*EXERCISE AIM*:
Copy out every one of the records below, word for word, with nothing changed or left out.

*ITEMS*:
▶
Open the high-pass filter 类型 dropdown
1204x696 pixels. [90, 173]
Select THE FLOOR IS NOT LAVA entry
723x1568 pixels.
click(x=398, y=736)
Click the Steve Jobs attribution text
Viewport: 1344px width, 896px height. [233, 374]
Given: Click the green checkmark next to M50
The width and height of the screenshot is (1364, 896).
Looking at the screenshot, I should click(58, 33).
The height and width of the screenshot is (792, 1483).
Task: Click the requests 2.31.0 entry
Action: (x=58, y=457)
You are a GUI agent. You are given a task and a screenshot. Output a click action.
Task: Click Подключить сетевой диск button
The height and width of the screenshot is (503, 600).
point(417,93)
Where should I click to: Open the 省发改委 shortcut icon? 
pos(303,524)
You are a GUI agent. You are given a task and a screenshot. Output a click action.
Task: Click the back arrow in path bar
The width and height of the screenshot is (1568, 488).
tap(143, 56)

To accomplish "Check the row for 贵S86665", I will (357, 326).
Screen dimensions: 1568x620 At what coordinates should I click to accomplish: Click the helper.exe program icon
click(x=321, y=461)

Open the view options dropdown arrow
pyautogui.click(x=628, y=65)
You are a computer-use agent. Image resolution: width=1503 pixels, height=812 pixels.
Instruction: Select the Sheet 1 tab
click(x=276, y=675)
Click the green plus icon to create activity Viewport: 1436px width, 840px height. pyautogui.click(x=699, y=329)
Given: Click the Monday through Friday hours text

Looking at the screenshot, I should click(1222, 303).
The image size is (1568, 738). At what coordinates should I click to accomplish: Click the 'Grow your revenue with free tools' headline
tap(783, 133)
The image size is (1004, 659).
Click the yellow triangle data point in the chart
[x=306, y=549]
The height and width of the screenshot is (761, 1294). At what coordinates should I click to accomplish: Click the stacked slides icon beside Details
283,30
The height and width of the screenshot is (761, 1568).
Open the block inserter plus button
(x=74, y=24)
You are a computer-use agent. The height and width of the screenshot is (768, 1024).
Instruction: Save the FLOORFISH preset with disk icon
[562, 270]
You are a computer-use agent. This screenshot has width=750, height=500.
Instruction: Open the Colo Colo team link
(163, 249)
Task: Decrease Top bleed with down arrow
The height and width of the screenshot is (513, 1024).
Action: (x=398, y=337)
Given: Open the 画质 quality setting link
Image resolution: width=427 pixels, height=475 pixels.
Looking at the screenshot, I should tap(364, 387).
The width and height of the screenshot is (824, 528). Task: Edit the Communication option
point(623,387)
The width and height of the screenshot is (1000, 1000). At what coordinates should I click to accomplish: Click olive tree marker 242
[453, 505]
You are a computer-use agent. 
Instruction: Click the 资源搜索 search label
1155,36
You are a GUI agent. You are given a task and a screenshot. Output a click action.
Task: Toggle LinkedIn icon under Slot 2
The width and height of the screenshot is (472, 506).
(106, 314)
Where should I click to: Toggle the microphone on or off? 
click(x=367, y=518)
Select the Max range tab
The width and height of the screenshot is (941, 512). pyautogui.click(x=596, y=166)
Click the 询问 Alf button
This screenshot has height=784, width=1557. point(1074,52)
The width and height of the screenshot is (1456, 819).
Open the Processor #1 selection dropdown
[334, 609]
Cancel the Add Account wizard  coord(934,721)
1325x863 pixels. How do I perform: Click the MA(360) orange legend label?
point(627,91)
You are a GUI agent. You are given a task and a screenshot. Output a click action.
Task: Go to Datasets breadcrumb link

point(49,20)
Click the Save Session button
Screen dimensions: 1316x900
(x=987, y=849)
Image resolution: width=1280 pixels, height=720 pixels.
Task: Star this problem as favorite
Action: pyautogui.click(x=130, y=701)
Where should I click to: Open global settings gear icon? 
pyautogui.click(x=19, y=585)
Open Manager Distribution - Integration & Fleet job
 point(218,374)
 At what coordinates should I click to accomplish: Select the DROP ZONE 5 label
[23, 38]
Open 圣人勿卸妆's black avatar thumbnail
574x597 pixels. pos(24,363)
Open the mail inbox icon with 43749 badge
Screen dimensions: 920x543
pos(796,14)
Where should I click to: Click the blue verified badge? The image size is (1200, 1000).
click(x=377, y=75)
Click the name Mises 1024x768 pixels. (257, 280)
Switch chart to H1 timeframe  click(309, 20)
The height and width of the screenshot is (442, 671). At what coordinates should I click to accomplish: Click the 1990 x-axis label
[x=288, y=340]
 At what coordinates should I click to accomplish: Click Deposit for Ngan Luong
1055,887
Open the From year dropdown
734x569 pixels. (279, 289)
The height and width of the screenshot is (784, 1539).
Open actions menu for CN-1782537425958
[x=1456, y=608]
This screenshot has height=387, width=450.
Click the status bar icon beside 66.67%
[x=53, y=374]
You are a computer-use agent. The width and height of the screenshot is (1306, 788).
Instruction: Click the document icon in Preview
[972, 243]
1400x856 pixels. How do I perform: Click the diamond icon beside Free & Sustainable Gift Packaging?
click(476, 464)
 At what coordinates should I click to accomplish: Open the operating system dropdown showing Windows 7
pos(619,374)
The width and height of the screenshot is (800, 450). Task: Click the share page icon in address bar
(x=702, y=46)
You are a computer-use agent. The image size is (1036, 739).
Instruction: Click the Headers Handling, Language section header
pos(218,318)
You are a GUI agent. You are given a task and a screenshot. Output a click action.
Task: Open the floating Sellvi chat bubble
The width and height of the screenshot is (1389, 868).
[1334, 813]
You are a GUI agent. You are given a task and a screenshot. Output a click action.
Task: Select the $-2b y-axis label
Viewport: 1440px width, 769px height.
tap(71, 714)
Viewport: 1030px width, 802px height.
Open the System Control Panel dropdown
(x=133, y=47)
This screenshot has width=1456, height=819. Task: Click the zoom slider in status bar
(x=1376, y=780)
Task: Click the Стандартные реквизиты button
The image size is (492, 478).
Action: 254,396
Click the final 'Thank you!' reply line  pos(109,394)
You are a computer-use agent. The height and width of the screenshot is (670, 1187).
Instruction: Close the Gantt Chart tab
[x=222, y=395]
◀
*RESULT*:
Open the high-pass filter 类型 dropdown
1204x696 pixels. [90, 173]
Select THE FLOOR IS NOT LAVA entry
723x1568 pixels.
click(x=398, y=736)
Click the Steve Jobs attribution text
Viewport: 1344px width, 896px height. [233, 374]
Given: Click the green checkmark next to M50
The width and height of the screenshot is (1364, 896).
Looking at the screenshot, I should click(58, 33).
The height and width of the screenshot is (792, 1483).
Task: Click the requests 2.31.0 entry
Action: (x=58, y=457)
You are a GUI agent. You are given a task and a screenshot. Output a click action.
Task: Click Подключить сетевой диск button
The height and width of the screenshot is (503, 600).
point(417,93)
Where should I click to: Open the 省发改委 shortcut icon? 
pos(303,524)
You are a GUI agent. You are given a task and a screenshot. Output a click action.
Task: Click the back arrow in path bar
The width and height of the screenshot is (1568, 488).
tap(143, 56)

To accomplish "Check the row for 贵S86665", I will (357, 326).
Screen dimensions: 1568x620 At what coordinates should I click to accomplish: Click the helper.exe program icon
click(x=321, y=461)

Open the view options dropdown arrow
pyautogui.click(x=628, y=65)
You are a computer-use agent. Image resolution: width=1503 pixels, height=812 pixels.
Instruction: Select the Sheet 1 tab
click(x=276, y=675)
Click the green plus icon to create activity Viewport: 1436px width, 840px height. pyautogui.click(x=699, y=329)
Given: Click the Monday through Friday hours text

Looking at the screenshot, I should click(1222, 303).
The image size is (1568, 738). At what coordinates should I click to accomplish: Click the 'Grow your revenue with free tools' headline
tap(783, 133)
The image size is (1004, 659).
Click the yellow triangle data point in the chart
[x=306, y=549]
The height and width of the screenshot is (761, 1294). At what coordinates should I click to accomplish: Click the stacked slides icon beside Details
283,30
The height and width of the screenshot is (761, 1568).
Open the block inserter plus button
(x=74, y=24)
You are a computer-use agent. The height and width of the screenshot is (768, 1024).
Instruction: Save the FLOORFISH preset with disk icon
[562, 270]
You are a computer-use agent. This screenshot has width=750, height=500.
Instruction: Open the Colo Colo team link
(163, 249)
Task: Decrease Top bleed with down arrow
The height and width of the screenshot is (513, 1024).
Action: (x=398, y=337)
Given: Open the 画质 quality setting link
Image resolution: width=427 pixels, height=475 pixels.
Looking at the screenshot, I should tap(364, 387).
The width and height of the screenshot is (824, 528). Task: Edit the Communication option
point(623,387)
The width and height of the screenshot is (1000, 1000). At what coordinates should I click to accomplish: Click olive tree marker 242
[453, 505]
You are a computer-use agent. 
Instruction: Click the 资源搜索 search label
1155,36
You are a GUI agent. You are given a task and a screenshot. Output a click action.
Task: Toggle LinkedIn icon under Slot 2
The width and height of the screenshot is (472, 506).
(106, 314)
Where should I click to: Toggle the microphone on or off? 
click(x=367, y=518)
Select the Max range tab
The width and height of the screenshot is (941, 512). pyautogui.click(x=596, y=166)
Click the 询问 Alf button
This screenshot has height=784, width=1557. point(1074,52)
The width and height of the screenshot is (1456, 819).
Open the Processor #1 selection dropdown
[334, 609]
Cancel the Add Account wizard  coord(934,721)
1325x863 pixels. How do I perform: Click the MA(360) orange legend label?
point(627,91)
You are a GUI agent. You are given a task and a screenshot. Output a click action.
Task: Go to Datasets breadcrumb link

point(49,20)
Click the Save Session button
Screen dimensions: 1316x900
(x=987, y=849)
Image resolution: width=1280 pixels, height=720 pixels.
Task: Star this problem as favorite
Action: pyautogui.click(x=130, y=701)
Where should I click to: Open global settings gear icon? 
pyautogui.click(x=19, y=585)
Open Manager Distribution - Integration & Fleet job
 point(218,374)
 At what coordinates should I click to accomplish: Select the DROP ZONE 5 label
[23, 38]
Open 圣人勿卸妆's black avatar thumbnail
574x597 pixels. pos(24,363)
Open the mail inbox icon with 43749 badge
Screen dimensions: 920x543
pos(796,14)
Where should I click to: Click the blue verified badge? The image size is (1200, 1000).
click(x=377, y=75)
Click the name Mises 1024x768 pixels. (257, 280)
Switch chart to H1 timeframe  click(309, 20)
The height and width of the screenshot is (442, 671). At what coordinates should I click to accomplish: Click the 1990 x-axis label
[x=288, y=340]
 At what coordinates should I click to accomplish: Click Deposit for Ngan Luong
1055,887
Open the From year dropdown
734x569 pixels. (279, 289)
The height and width of the screenshot is (784, 1539).
Open actions menu for CN-1782537425958
[x=1456, y=608]
This screenshot has height=387, width=450.
Click the status bar icon beside 66.67%
[x=53, y=374]
You are a computer-use agent. The width and height of the screenshot is (1306, 788).
Instruction: Click the document icon in Preview
[972, 243]
1400x856 pixels. How do I perform: Click the diamond icon beside Free & Sustainable Gift Packaging?
click(476, 464)
 At what coordinates should I click to accomplish: Open the operating system dropdown showing Windows 7
pos(619,374)
The width and height of the screenshot is (800, 450). Task: Click the share page icon in address bar
(x=702, y=46)
You are a computer-use agent. The image size is (1036, 739).
Instruction: Click the Headers Handling, Language section header
pos(218,318)
You are a GUI agent. You are given a task and a screenshot. Output a click action.
Task: Open the floating Sellvi chat bubble
The width and height of the screenshot is (1389, 868).
[1334, 813]
You are a GUI agent. You are given a task and a screenshot. Output a click action.
Task: Select the $-2b y-axis label
Viewport: 1440px width, 769px height.
tap(71, 714)
Viewport: 1030px width, 802px height.
Open the System Control Panel dropdown
(x=133, y=47)
This screenshot has width=1456, height=819. Task: Click the zoom slider in status bar
(x=1376, y=780)
Task: Click the Стандартные реквизиты button
The image size is (492, 478).
Action: 254,396
Click the final 'Thank you!' reply line  pos(109,394)
You are a computer-use agent. The height and width of the screenshot is (670, 1187).
Instruction: Close the Gantt Chart tab
[x=222, y=395]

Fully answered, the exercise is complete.